D'habitude, quand je regarde un film de Haneke, je vois plutôt une filiation avec Bergman. Mais ici, c'est à Bela Tarr que j'ai pensé (en moins exceptionnel cependant). Par le noir et blanc parfaitement maîtrisé. Et par ce village qui est au centre de l'histoire. On pourrait même dire que le village est le personnage principal du film. Un village à la fois ouvert et fermé sur lui-même.
Il est ouvert, car de nombreuses scènes se déroulent en extérieur. Et des scènes importantes. Ainsi, les divers crimes qui ponctuent le film sont tous en extérieur : la chute du médecin, les enfants martyrisés, les choux décapités ou l'incendie... Le village, les jardins, les bois, la rivière, tous les décors naturels semblent participer au danger et au sentiment grandissant d'angoisse. Comme si la nature réveillait la bestialité latente des humains (une bestialité qui semble se réveiller par intermittence à certains moments de l'Histoire de l'humanité).
L'extérieur permet également d'avoir des scènes plus lumineuses, comme celles qui rapprochent le narrateur et la timide Eva : leur rencontre et une grande partie de leurs scènes communes se font dehors. Cela procure une certaine respiration dans le film, une bouffée d'air frais au sein d'une ambiance glauque.
Haneke filme aussi, de temps en temps, le paysage environnant le village. Très beaux plans mais qui ont un effet pervers : montrer que le village est perdu au milieu de nulle part. Ces images sur un horizon lointain permettent de comprendre que le village est fermé sur lui-même. Et c'est là une des sources des problèmes.
La mise en scène joue énormément sur les clôtures, les fermetures. Le narrateur nous dit, à un moment, que personne ne ferme jamais sa maison à clé. Et pourtant, tout au long du film, les portes closes sont sensées dissimuler (mal) les différents secrets. Haneke utilise beaucoup les hors champs et sait rendre les choses évidentes sans les montrer. Incestes, attouchements, violences domestiques, toute la brutalité d'une société pervertie (mais qui se prétend respectable) est étalée sous nos yeux. Et le constat n'épargne que peu de monde (le narrateur instituteur et sa fiancée). Même les enfants font peur.
D'autant plus que ces crimes ne sont des secrets pour personne. Tout le monde est au courant de tout. D'ailleurs, dès qu'une porte est fermée, il y a toujours quelqu'un de l'autre côté pour écouter, pour chercher à savoir.

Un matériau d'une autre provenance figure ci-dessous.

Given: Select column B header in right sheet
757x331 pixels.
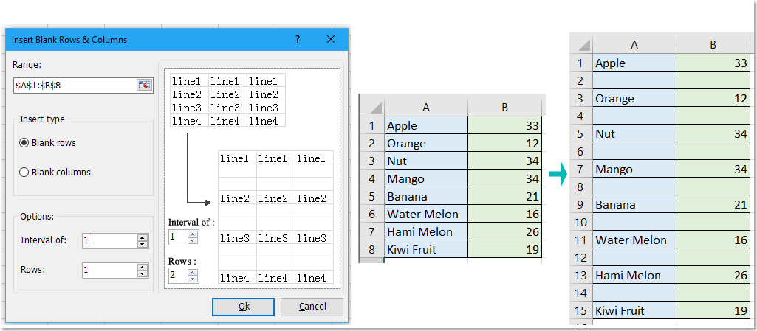Looking at the screenshot, I should pos(713,45).
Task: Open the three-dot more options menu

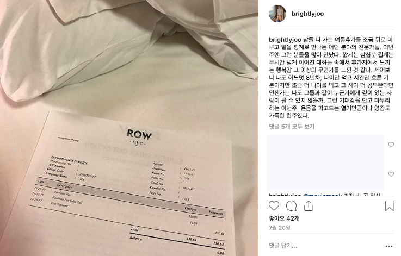Action: 389,246
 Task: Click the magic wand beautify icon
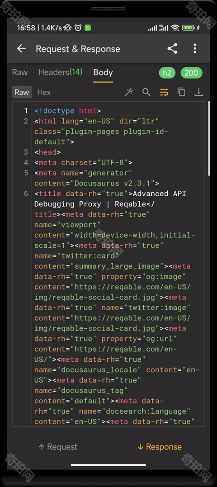pyautogui.click(x=129, y=92)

Rien n'est caché, mais rien n'est dit. Et ce silence signifie que tout est toléré, accepté, tant que ça ne fait pas de bruit.
L'organisation du village est tellement banale qu'elle en paraît presque caricaturale : le noble, le prêtre, l'instituteur, le médecin, les paysans. Parce que Haneke joue sur un aspect intemporel de ce qu'il raconte. La preuve : pendant l'immense majorité du film, on ne peut pas situer précisément la date de l'action. Ce procédé augmente l'aspect intemporel de l'action.
Une action qui a un caractère lent mais inexorable. Tout ce qui arrive découle logiquement de la situation sociale présente. Mais les conséquences dépassent largement le seul cadre de l'action. Comme souvent chez le cinéaste, il y a une description empirique du mal plus ou moins bien enfoui en nous.
N.B. : le film est très bon, mais je crois que Haneke aurait plus mérité la Palme pour Caché.